Body mass index, a result of chronic under nutrition right from childhood can also lead to lower work output. This has many socioeconomic implications since such undernourished workers tend to be lethargic and avoid strenuous work. Industrial and agricultural output and consequently earnings by such undernourished population will tend to be low. Efficiency of work output also depends upon the skill and training of the worker.
Nutritional status with regard to certain minerals and vitamins can also affect work output. Low levels of circulating haemoglobin due to iron deficiency anaemia or vitamin B12 / folate deficiency anaemia can compromise maximal work output due to impaired oxygen carrying capacity of the blood. In anaemia oxygen dissociation from haemoglobin increases to compensate partially for the lowered haemoglobin level and reduced O2 carrying capacity.

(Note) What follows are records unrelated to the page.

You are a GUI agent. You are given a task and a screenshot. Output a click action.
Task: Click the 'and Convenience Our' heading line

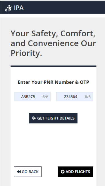[53, 43]

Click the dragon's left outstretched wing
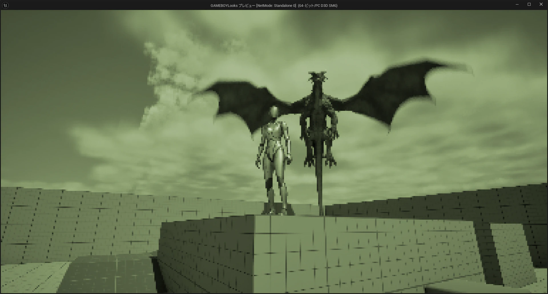coord(245,105)
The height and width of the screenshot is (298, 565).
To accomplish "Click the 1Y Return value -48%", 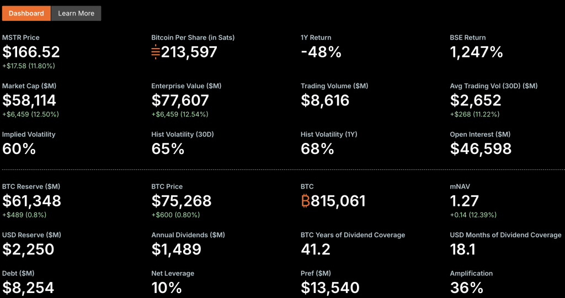I will [x=321, y=52].
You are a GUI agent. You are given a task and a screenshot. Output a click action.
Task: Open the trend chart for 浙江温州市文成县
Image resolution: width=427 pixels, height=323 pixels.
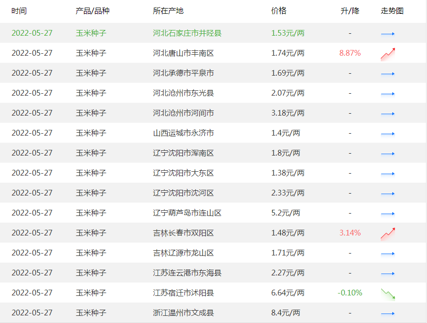click(388, 313)
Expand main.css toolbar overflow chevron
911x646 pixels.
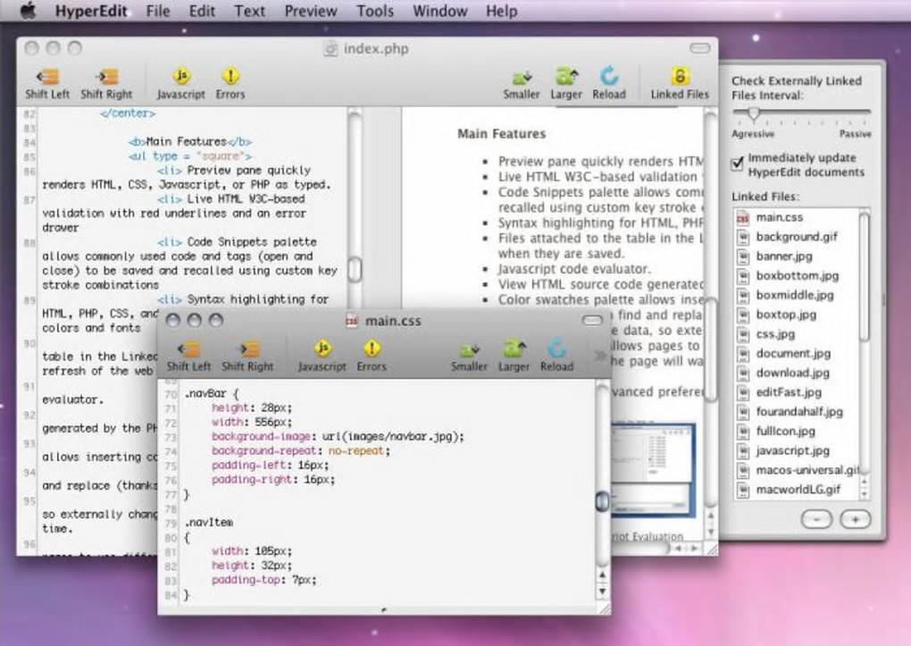[599, 356]
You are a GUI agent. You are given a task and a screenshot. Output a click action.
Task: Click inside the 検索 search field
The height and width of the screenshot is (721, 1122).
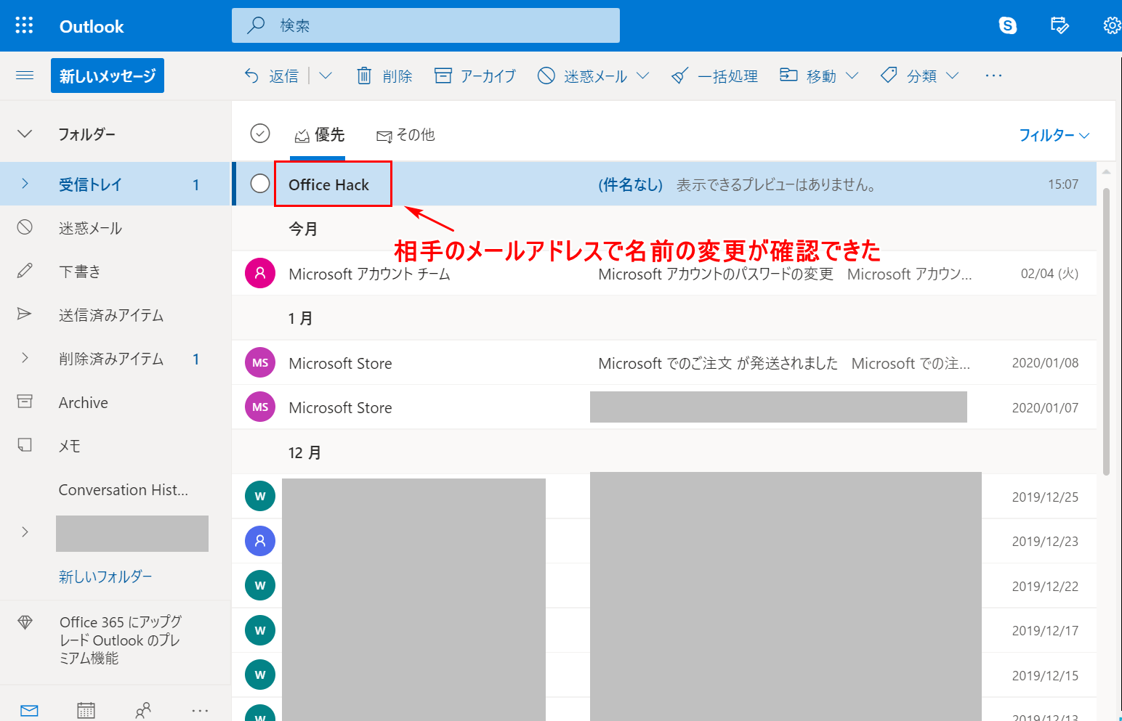[425, 25]
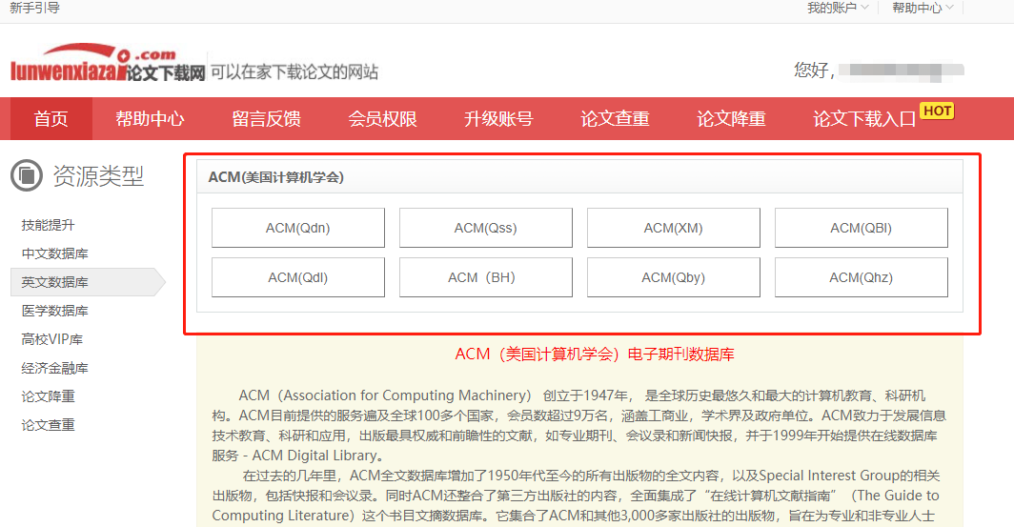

While, anaemia of mild to moderate severity may not affect normal level of activity which requires only about 30% of maximal O2 carrying capacity, severe anaemia may compromise even normal activity and work output.
B-complex vitamins like thiamin, riboflavin and nicotinic acid take part in energy metabolism at different points as coenzymes and their deficiencies may be expected to affect adversely energy metabolism and hence physical activity, particularly the highly intense type as exemplified by sports and athletic activities which involve expenditure of high levels of energy.
The body uses energy for three main purposes:
- Basal metabolism represents the minimum amount of energy needed to maintain a body in a resting state. The rate of a person’s basal metabolism depends greately on the amount of lean body mass, the amount of body surface, thyroid hormone levels, and other hormone levels.
- Physical activity represents energy use for total body cell metabolism above what is needed during rest (i.e., basal metabolism)
- The thermic effect of food represents the energy needed to digest, absorb, and process absorbed nutrients. This corresponds to about 5% to 10% of energy used for basal metabolism and physical activity.